Execution key for India and US sales; FY21-22e EPS up 3%; valuations factor in prospects; ‘Hold’ retained
Total revenues at Rs 13.1 bn grew 8.7% y-o-y (-9.8% q-o-q) in Q3 with India formulations being the only segment to see sequential sales growth. India sales at Rs 4.2 bn grew 13.6% y-o-y (+0.7% q-o-q) and growth was supported by recovery in broader market as well as by a pick-up in sales for focused therapies (cardiac, antidiabetic, gastrology etc), new launches and operating efficiencies resulting from business restructuring efforts of past few years. Demand for azithromycin (key brand Azithral) has tapered from highs of Q2; nonetheless, it reported better than market growth for anti-infectives segment.
Its US sales at Rs 5.1 bn (c$70 m) declined 12% q-o-q on lower sartans sales (blood pressure lowering drugs). It benefitted from supplies of sartans at better pricing for almost 8 quarters in a row as many players temporarily exited the market due to discovery of alleged carcinogenic impurities. However, pricing attractiveness has now declined with return of competitors.
Q3 Ebitda margins at 27.8% declined 266bp q-o-q on diminished pricing benefits for sartans and reversal in operating costs to pre-COVID-19 levels. PAT at Rs 2.9 bn declined 12.2% q-o-q (+24.9% y-o-y).
Execution is key for India and US sales
After a strong showing in Q2 and Q3, Alembic expects to sustain momentum for India sales, and execution will be key amid rising competition in focused segments, in our view. Despite normalised sales for sartans, it maintains a positive outlook for US sales and aims for sales of $400-500 m in the next 2-3 years (from c$300 m in FY21e). Although Alembic has started ANDA filings from new plants (F2, F3 and F4), approvals and commercial supplies are contingent on pre-Approval Inspection (PAI) and facility clearance by the FDA. It expects FDA inspection of these new plants in the next two quarters; however, timelines remain uncertain.
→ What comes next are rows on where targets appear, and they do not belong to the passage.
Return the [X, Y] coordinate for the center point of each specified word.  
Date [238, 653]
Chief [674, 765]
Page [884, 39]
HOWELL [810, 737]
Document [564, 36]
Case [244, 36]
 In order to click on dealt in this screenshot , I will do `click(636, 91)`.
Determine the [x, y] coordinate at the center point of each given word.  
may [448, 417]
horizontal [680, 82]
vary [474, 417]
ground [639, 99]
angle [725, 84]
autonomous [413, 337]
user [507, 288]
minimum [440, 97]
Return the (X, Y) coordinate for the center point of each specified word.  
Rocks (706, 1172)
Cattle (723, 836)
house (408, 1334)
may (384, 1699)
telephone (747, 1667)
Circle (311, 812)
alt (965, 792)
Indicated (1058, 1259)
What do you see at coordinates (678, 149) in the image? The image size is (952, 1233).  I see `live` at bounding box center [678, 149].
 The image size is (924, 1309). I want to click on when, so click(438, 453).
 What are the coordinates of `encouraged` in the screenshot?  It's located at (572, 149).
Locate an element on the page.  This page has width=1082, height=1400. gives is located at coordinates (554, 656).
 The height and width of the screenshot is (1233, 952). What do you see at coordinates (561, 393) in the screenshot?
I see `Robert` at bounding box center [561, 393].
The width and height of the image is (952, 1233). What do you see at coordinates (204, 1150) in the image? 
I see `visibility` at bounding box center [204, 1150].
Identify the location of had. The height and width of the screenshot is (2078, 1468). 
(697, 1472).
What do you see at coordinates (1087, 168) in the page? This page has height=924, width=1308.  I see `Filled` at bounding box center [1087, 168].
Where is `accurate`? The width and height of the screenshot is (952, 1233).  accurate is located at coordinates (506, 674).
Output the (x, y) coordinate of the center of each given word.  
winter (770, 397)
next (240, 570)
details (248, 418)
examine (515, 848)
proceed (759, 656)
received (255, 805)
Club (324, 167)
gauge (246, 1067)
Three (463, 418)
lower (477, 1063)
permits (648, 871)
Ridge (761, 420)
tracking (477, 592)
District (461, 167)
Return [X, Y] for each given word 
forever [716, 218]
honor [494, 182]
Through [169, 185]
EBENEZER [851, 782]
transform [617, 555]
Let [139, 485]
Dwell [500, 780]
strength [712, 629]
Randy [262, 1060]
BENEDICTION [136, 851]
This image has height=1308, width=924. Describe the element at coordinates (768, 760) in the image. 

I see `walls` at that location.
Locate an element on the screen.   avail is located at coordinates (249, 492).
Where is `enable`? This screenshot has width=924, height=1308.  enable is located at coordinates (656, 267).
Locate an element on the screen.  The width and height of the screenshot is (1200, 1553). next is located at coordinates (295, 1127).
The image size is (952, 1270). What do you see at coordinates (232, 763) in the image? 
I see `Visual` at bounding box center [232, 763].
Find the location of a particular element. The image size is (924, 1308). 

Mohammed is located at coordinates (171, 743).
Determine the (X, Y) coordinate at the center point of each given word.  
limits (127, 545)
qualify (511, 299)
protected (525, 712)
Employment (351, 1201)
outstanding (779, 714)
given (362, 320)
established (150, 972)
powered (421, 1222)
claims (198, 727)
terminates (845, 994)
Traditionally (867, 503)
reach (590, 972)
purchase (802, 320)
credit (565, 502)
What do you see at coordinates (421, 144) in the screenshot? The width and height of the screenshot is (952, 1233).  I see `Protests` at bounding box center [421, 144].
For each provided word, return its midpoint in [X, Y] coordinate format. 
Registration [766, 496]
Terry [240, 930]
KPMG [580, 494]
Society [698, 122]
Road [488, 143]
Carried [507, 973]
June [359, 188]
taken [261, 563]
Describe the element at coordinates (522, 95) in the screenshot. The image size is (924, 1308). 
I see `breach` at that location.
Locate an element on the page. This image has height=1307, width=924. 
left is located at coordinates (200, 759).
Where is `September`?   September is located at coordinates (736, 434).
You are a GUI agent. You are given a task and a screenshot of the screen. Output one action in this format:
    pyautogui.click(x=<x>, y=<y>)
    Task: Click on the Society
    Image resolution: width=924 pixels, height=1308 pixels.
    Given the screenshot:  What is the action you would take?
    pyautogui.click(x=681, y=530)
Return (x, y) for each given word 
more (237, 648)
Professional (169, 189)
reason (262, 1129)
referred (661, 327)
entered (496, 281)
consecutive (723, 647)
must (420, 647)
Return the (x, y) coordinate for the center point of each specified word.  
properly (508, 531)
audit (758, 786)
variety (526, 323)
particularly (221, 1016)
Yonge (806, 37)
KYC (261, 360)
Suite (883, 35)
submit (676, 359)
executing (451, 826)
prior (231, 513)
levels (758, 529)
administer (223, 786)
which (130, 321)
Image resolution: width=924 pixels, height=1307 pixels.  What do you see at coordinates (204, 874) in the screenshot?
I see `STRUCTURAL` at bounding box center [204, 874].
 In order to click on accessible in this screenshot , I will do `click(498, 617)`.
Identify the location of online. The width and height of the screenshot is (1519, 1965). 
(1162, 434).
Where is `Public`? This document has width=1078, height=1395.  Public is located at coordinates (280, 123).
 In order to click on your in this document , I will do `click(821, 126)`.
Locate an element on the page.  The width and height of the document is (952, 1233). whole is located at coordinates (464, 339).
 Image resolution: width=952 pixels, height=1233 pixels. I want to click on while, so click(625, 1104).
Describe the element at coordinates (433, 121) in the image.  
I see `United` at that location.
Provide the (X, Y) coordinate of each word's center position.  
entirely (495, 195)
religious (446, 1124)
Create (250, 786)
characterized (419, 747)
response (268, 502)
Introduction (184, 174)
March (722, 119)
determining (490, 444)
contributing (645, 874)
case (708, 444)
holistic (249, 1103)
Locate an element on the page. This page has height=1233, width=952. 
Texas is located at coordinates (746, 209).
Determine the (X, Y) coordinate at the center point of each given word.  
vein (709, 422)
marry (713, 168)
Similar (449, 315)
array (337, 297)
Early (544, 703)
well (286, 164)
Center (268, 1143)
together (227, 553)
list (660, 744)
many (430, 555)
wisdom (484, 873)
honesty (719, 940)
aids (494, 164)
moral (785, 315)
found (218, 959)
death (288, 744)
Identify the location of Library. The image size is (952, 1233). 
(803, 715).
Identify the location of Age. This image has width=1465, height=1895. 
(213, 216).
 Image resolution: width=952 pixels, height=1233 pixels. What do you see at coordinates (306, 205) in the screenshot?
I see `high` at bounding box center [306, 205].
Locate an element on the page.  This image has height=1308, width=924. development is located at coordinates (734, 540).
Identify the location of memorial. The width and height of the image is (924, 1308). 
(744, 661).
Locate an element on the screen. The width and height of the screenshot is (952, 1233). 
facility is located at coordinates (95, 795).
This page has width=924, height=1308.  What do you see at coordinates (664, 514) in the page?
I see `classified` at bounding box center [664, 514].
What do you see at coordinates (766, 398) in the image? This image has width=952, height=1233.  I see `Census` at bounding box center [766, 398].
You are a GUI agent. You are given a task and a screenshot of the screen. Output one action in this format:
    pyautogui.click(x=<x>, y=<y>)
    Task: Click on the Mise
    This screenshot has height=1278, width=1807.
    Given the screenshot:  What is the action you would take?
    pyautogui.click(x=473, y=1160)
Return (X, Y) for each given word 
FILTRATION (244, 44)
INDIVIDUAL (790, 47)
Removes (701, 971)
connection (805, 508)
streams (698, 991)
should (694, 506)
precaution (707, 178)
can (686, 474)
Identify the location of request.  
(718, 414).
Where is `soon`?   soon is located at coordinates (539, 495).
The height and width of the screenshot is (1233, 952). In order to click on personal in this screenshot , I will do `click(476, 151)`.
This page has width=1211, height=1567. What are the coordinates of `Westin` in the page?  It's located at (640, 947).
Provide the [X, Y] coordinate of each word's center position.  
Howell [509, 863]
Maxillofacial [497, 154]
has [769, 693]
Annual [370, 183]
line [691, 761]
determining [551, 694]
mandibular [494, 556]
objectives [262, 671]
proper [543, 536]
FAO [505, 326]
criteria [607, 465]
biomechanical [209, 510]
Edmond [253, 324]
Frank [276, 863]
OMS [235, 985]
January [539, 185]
It maintains its guidance for EPS of Rs 60 for FY21 and Rs 50 for FY22.
Maintain Hold with unchanged TP of Rs 1,135
We think near-to medium-term earnings visibility is currently priced in and see limited clarity on factors that can yield positive surprises to current estimates. Ongoing R&D spend for its US pipeline and other costs, including pre-operative costs for new plants, could cap Ebitda margins at 24-25% in FY22-23e. We remain positive on R&D and capex investments as long-term US growth drivers. But we assume a gradual scaling up of supplies of non-oral solids formulations, where it has limited experience and execution is unproven. Post Q3, we adjust our estimates in line with the current outlook, resulting in minor (1-3%) changes to our FY21-23e EPS. We maintain our Hold and Rs 1,135 TP.